TASK INPUT Start Marker

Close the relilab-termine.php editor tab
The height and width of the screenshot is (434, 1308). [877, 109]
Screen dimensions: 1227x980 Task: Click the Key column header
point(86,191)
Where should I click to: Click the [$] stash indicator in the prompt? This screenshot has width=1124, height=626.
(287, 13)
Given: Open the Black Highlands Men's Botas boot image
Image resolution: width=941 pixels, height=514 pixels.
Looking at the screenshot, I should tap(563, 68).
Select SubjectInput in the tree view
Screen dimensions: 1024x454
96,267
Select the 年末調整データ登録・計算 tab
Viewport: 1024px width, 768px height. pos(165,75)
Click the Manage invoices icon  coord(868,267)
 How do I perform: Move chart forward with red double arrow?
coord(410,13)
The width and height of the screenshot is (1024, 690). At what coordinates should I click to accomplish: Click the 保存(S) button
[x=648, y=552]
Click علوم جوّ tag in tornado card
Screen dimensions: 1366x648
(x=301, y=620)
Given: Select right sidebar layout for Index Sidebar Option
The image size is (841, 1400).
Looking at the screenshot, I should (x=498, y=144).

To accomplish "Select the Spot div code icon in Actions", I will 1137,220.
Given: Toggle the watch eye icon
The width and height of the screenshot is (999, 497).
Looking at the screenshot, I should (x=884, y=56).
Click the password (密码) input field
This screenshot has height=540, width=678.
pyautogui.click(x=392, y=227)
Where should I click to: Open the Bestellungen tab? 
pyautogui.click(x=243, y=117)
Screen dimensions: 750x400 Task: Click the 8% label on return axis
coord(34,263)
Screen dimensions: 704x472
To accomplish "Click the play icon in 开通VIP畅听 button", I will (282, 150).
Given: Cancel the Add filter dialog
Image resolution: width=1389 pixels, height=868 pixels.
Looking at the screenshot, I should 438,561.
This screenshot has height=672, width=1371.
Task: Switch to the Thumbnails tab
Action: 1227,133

TASK INPUT End Marker

# [ASSIGNMENT]
Which lines above contain the word "icon"? List them.

# [RESULT OF THIS TASK]
Click the Manage invoices icon  coord(868,267)
To accomplish "Select the Spot div code icon in Actions", I will 1137,220.
Given: Toggle the watch eye icon
To accomplish "Click the play icon in 开通VIP畅听 button", I will (282, 150).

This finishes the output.